Elle oblige le grand historien d'art d'Oxford à un parcours savant, de la Renaissance aux débuts du XXe siècle. Comment l'étude des objets et des monuments imagés est longtemps restée le domaine des «antiquaires», collectionneurs et érudits qui, à travers toute l'Europe, ont mis au jour un énorme matériel de portraits, bustes, sculptures, statues, monuments funéraires et effigies de monnaies, considérés comme la voie d'accès privilégiée à la compréhension des sociétés disparues, en particulier l'Antiquité. Comment, au XVIIIe siècle, historiens et philosophes, avec Voltaire, ont commencé à reconnaître l'importance de ce matériel et à s'appuyer sur les sources visuelles pour fonder une histoire de la culture et de la civilisation.
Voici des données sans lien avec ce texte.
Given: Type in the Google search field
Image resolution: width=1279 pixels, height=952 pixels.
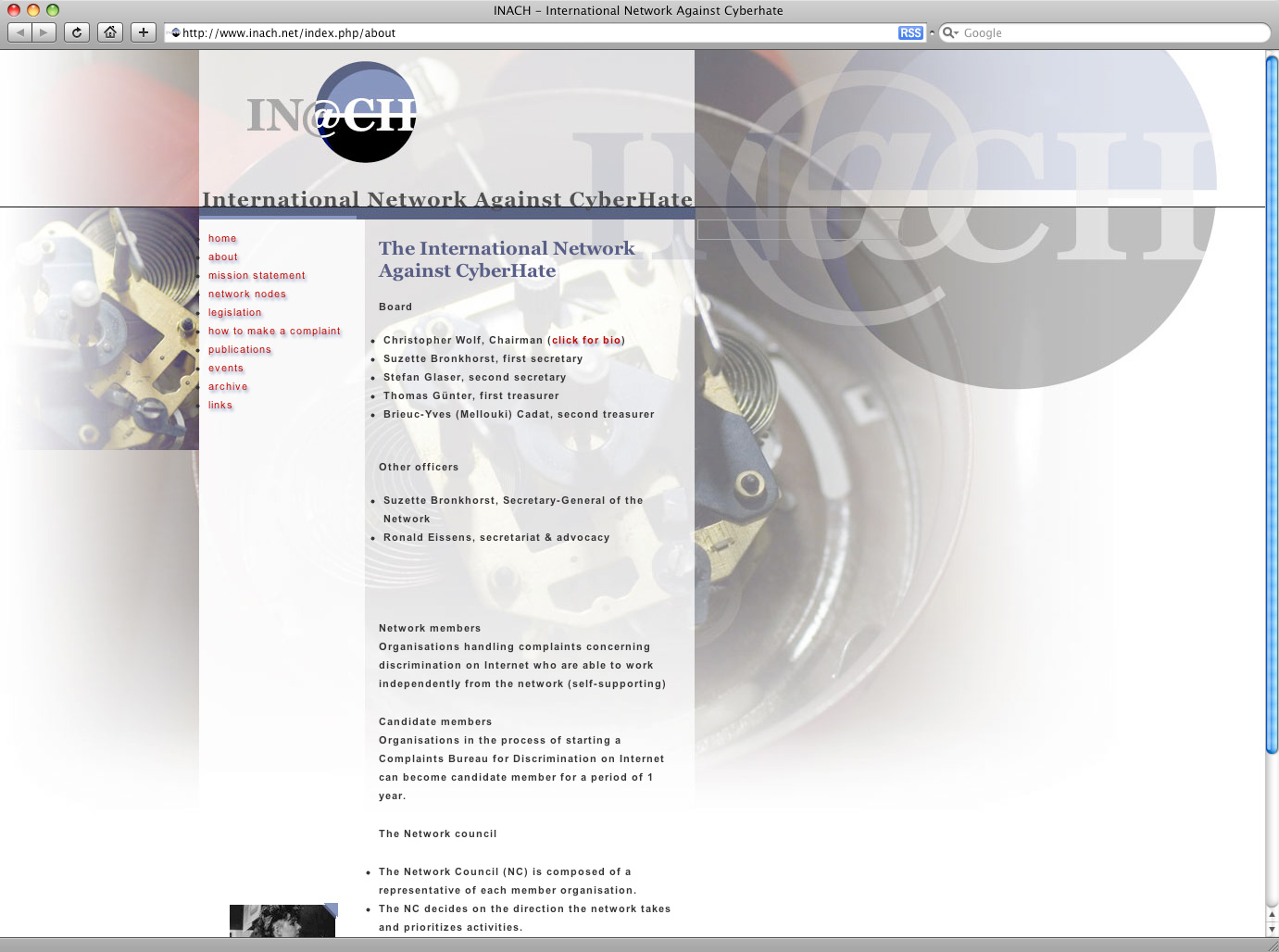Looking at the screenshot, I should click(1111, 32).
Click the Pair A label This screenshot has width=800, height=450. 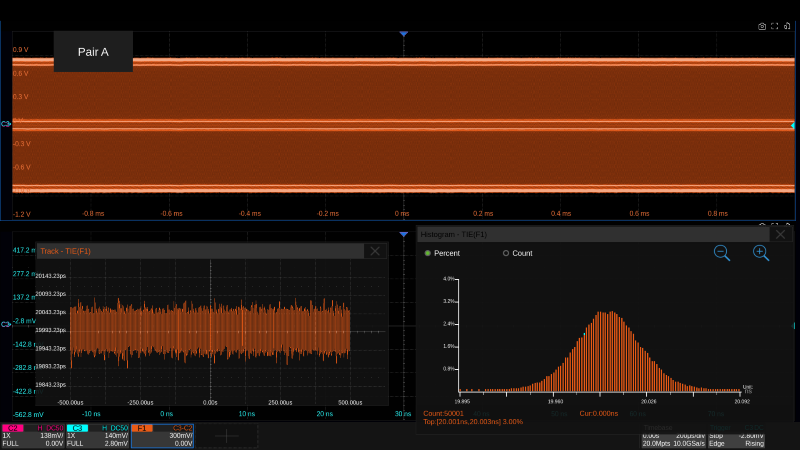pyautogui.click(x=93, y=52)
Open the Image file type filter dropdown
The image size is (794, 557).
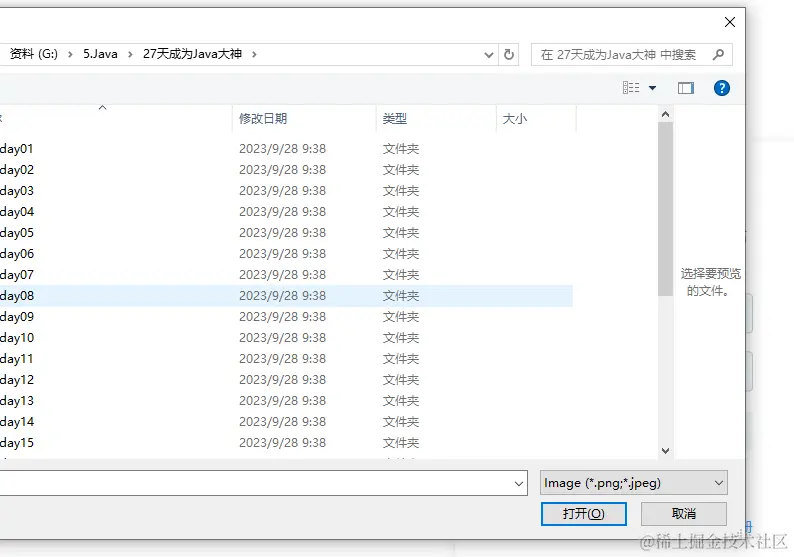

Comment cet intérêt culmine, pendant la Révolution, dans le musée des Monuments français où Michelet a découvert sa vocation, et quel type d'attention ont après lui accordé à l'art et à ses œuvres tous les penseurs du passé, de Gibbon, Ranke et Mommsen à Ruskin, Burckhardt et Huizinga.
On mesure l'ampleur des questions théoriques et même philosophiques qui courent à travers cette enquête : elles portent sur le statut des images, ce qu'elles ont de spécifique et d'irremplaçable par rapport aux témoignages écrits ; ce qu'elles font voir de l'invisible ; sur ce que la dimension esthétique ajoute ou retire, interdit ou autorise au regard de l'historien.